Repository files navigation

Neural Video Depth Stabilizer (ICCV2023) πŸš€πŸš€πŸš€

πŸŽ‰πŸŽ‰πŸŽ‰ Welcome to the NVDS GitHub repository! πŸŽ‰πŸŽ‰πŸŽ‰

The repository is official PyTorch implementation of ICCV2023 paper "Neural Video Depth Stabilizer" (NVDS).

Authors: Yiran Wang1, Min Shi1, Jiaqi Li1, Zihao Huang1, Zhiguo Cao1, Jianming Zhang2, Ke Xian3*, Guosheng Lin3

Institutes: 1Huazhong University of Science and Technology, 2Adobe Research, 3Nanyang Technological University

😎 Highlights

NVDS is the first plug-and-play stabilizer that can remove flickers from any single-image depth model without extra effort. Besides, we also introduce a large-scale dataset, Video Depth in the Wild (VDW), which consists of 14,203 videos with over two million frames, making it the largest natural-scene video depth dataset. Don't forget to star this repo if you find it interesting!

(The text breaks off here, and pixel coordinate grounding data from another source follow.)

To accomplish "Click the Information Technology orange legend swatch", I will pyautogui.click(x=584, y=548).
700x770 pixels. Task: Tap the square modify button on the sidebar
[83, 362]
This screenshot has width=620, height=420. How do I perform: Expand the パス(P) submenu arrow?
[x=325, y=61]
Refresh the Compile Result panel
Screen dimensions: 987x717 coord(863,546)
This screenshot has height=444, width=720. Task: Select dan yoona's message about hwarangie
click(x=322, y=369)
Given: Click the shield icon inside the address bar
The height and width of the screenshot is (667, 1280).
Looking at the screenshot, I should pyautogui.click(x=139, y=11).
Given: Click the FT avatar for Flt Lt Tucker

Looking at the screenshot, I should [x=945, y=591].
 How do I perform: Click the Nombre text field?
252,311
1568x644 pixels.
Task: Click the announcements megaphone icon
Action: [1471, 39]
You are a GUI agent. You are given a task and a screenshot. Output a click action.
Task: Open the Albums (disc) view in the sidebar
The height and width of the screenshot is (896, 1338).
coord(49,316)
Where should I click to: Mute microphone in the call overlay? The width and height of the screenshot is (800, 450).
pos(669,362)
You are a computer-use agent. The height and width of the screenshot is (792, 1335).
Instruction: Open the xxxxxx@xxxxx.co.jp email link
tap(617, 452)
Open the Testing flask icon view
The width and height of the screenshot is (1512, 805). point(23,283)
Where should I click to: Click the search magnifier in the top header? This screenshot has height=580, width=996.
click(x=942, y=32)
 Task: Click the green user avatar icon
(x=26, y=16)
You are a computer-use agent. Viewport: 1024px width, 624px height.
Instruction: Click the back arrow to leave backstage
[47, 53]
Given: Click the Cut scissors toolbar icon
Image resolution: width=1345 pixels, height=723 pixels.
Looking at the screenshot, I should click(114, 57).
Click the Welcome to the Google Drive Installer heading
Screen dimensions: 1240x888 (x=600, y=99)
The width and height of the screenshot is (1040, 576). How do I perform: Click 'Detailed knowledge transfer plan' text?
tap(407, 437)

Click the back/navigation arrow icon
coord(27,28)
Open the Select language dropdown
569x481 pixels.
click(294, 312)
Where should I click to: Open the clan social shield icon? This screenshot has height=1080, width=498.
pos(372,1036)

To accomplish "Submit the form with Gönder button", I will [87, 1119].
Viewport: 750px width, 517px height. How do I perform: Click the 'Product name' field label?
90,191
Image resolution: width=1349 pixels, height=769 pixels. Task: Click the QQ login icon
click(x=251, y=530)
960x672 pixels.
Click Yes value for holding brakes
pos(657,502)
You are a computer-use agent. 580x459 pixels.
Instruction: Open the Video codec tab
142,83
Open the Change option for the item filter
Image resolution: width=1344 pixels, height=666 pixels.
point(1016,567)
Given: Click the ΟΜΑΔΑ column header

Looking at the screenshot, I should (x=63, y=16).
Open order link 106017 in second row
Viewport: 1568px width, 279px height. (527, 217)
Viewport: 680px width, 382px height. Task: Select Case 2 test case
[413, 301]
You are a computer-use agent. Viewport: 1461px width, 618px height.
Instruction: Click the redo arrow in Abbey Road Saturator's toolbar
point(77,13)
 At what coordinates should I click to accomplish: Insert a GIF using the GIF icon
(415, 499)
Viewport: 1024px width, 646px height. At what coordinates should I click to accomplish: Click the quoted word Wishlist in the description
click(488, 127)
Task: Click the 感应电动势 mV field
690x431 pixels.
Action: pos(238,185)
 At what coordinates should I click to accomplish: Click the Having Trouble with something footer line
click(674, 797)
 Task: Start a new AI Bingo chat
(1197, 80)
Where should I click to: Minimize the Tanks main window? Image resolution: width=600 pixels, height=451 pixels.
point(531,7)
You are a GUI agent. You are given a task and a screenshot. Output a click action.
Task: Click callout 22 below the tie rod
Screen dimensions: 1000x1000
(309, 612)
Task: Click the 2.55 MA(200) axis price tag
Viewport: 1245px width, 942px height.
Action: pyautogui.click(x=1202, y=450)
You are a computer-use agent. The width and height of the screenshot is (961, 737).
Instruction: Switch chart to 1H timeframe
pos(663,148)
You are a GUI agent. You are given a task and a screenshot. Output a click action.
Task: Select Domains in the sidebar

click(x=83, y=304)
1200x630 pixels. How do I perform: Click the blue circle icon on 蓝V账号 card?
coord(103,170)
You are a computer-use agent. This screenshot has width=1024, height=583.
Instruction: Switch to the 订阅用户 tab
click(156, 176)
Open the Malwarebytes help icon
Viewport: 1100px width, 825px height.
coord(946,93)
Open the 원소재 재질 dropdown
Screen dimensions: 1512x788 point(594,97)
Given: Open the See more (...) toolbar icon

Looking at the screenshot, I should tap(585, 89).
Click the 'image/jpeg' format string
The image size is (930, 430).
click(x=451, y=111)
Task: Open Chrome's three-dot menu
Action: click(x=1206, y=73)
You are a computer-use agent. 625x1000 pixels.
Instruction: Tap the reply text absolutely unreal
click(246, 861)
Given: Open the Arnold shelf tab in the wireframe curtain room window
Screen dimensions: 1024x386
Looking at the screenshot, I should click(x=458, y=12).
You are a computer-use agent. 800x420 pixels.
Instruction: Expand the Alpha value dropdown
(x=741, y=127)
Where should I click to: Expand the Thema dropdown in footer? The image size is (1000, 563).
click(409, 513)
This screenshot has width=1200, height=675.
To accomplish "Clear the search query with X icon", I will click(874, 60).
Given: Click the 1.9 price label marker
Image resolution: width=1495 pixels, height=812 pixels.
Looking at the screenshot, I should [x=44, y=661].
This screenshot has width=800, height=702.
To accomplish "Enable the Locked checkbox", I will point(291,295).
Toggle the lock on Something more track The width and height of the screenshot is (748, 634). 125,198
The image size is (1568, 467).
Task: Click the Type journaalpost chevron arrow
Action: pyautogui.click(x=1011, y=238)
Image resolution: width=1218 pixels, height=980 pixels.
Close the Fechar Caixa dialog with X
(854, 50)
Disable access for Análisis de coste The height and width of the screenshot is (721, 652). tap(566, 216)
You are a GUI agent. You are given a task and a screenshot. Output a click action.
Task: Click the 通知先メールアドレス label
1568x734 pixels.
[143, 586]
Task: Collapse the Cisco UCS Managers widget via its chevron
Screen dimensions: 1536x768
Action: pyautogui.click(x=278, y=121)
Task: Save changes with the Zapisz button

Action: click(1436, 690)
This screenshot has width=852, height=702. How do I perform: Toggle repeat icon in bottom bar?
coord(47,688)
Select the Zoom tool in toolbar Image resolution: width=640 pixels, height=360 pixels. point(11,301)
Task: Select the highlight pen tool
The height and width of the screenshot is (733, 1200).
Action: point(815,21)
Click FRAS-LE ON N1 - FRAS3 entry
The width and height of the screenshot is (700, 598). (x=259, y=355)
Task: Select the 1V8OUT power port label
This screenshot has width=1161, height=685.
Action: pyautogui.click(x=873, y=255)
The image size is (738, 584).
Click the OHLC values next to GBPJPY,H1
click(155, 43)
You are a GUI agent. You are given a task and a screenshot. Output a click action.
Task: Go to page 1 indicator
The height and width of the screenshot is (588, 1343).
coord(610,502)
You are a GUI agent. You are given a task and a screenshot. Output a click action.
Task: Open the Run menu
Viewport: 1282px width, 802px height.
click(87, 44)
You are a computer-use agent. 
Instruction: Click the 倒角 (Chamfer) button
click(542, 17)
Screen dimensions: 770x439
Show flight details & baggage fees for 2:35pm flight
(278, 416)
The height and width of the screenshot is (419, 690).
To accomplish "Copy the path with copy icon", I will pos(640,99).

Our VDW dataset is quite large (2.23 million frames, over 8TB on hard drive). Heavy works are needed for open-source. We have completed the upload process and provided all previous qualified applicants with download links. We welcome all researchers in the community to use our dataset for academic and educational purposes.

⚑ Updates and Todo List

  • [TODO] The paper and code of our journal extensions to NVDS+ will be released after the reviewing process, e.g., the NVDS-Small for real-time applications.
  • [2024.01.22] We release the supplementary video for the journal extension from NVDS to NVDS+.
  • [2024.01.22] We have completed the upload of VDW training set and provided all previous applicants with download links.
  • [2023.09.17] Upload NVDS Poster for ICCV2023.
  • [2023.09.09] Evaluation code on VDW test set is released.
  • [2023.09.09] VDW official website and application mailbox (vdw.dataset@gmail.com) go online. Refer to the website for usage and applications.
  • [2023.08.11] Release evaluation code and checkpoint of NYUDV2-finetuned NVDS.
  • [2023.08.10] Update the camera ready version of NVDS paper and supplementary.
  • [2023.08.05] Update license of VDW dataset: CC BY-NC-SA 4.0.
  • [2023.07.21] We present the NVDS checkpoint and demo (inference) code.
  • [2023.07.18] Our Project Page is built and released.
  • [2023.07.18] The Arxiv version of our NVDS paper is released.
  • [2023.07.16] Our work is accepted by ICCV2023.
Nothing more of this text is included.